Daytime bowel and bladder control is responsive to
training. However, in the cases of adopted or foster children, the child and
the caregiver may have to deal with the results of training efforts and experiences
that occurred long before the present placement. For example, the child may
have had to hold urine so long that the bladder muscles have become insensitive
to the pressure of a full bladder. The child does not urinate often, and as a
result may develop urinary tract infections or experience leaks that do not
empty the bladder completely (hence, perhaps, those moist panties that are
hidden somewhere until the smell reveals them). Having to wait to move the
bowels-- or fear of a painful bowel movement-- can create a similar situation in the colon.
In that case, softer stools may leak around the hard stool retained in the
colon, staining underwear and creating confusing sensations which the child
cannot trust as an indication that it’s time to go to the toilet.
If the adopted child has already developed these problems,
it may be necessary to see a urologist and/or a gastroenterologist in order to
understand and work with the physiological causes of the difficulty. This
should be presented as help, not as punishment, because the child is in fact
not intentionally behaving inappropriately. Drinking a lot of water (not
carbonated beverages, fruit juices, or caffeinated drinks) and using a timer as
a reminder of the time to urinate can help retrain a bladder that has become
insensitive. Water is also helpful for constipation, and so are food with
plenty of fiber and a lot of exercise (children with physical disabilities may
need professional help in the area of exercise).
What if a child develops bowel and bladder problems
after adoption? I would suggest thinking over carefully whether certain precepts
of popular attachment therapy are being followed. For example, is the parent
convinced that the child must go through a period of complete dependency in
order to mature emotionally? Those who are advocates of this belief may require
that the child ask for everything that is needed, whether a drink of water or the
use of the toilet, and do nothing without permission from the adoptive parent. This
is oftenenforced by placing an alarm on the child’s bedroom door or locking the
door.

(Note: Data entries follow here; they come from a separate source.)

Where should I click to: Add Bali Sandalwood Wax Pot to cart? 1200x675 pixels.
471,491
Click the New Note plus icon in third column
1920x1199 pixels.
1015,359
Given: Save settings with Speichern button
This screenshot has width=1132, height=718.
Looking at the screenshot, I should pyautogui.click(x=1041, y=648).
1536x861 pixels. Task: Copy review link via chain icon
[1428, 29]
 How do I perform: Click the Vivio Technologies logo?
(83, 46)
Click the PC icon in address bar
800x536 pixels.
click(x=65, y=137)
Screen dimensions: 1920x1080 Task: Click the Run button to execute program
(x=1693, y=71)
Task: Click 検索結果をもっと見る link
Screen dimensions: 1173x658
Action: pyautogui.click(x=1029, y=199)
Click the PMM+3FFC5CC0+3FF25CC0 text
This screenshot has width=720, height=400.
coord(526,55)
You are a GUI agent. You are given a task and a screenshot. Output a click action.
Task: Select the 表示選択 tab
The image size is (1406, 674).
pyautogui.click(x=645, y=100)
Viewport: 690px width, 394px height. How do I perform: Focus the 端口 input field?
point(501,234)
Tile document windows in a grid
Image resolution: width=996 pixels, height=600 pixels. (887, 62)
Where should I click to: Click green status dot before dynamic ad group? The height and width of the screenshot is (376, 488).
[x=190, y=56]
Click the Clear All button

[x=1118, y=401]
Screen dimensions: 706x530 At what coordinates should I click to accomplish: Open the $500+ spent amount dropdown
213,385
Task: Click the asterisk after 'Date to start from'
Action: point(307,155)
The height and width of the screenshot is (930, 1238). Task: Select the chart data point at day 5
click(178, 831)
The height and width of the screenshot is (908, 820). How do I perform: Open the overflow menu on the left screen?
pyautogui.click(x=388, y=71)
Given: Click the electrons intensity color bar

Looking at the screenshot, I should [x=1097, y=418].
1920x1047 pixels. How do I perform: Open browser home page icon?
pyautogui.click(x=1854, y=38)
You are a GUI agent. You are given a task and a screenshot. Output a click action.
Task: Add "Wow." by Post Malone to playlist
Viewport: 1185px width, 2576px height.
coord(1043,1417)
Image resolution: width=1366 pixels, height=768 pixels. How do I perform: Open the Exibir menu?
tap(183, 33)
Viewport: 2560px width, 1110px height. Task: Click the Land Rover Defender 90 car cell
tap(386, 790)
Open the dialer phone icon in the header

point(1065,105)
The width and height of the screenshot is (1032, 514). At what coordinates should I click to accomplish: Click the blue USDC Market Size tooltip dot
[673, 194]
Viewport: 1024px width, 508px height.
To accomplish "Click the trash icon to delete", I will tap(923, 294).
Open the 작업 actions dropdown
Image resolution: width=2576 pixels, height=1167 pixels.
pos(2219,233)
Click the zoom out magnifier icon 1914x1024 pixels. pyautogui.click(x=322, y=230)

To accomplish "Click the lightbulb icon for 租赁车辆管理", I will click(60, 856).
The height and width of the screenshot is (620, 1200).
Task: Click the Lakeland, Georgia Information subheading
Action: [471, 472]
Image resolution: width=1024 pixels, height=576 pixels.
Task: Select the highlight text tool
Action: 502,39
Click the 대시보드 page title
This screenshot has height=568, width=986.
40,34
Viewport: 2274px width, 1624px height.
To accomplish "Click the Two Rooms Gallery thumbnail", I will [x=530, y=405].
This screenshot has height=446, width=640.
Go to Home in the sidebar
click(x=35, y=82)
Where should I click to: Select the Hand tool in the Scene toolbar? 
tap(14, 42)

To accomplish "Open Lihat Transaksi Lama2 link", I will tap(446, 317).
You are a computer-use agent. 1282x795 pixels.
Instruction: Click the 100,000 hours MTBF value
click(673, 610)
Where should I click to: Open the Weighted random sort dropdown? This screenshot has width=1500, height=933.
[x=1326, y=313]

Children may be severely punished by “paradoxical interventions” such as
forced drinking if they have taken a drink without asking (one child died of
hyponatremia as a result of this tactic). Children may also have “consequences”
like limitation of food to peanut butter sandwiches. Limited water intake, limited
and low-fiber food, and constraints on toilet use-- can you tell me a better way to cause
eliminative dysfunctions? Where these practices are in use, I submit that there
is no need to seek a “psychological” explanation of toileting difficulties.
Some sources:
Presentation by Dr.Christine Kodman-Jones for Delaware
Valley Group of the World Association for Infant Mental Health, Dec. 7, 2012.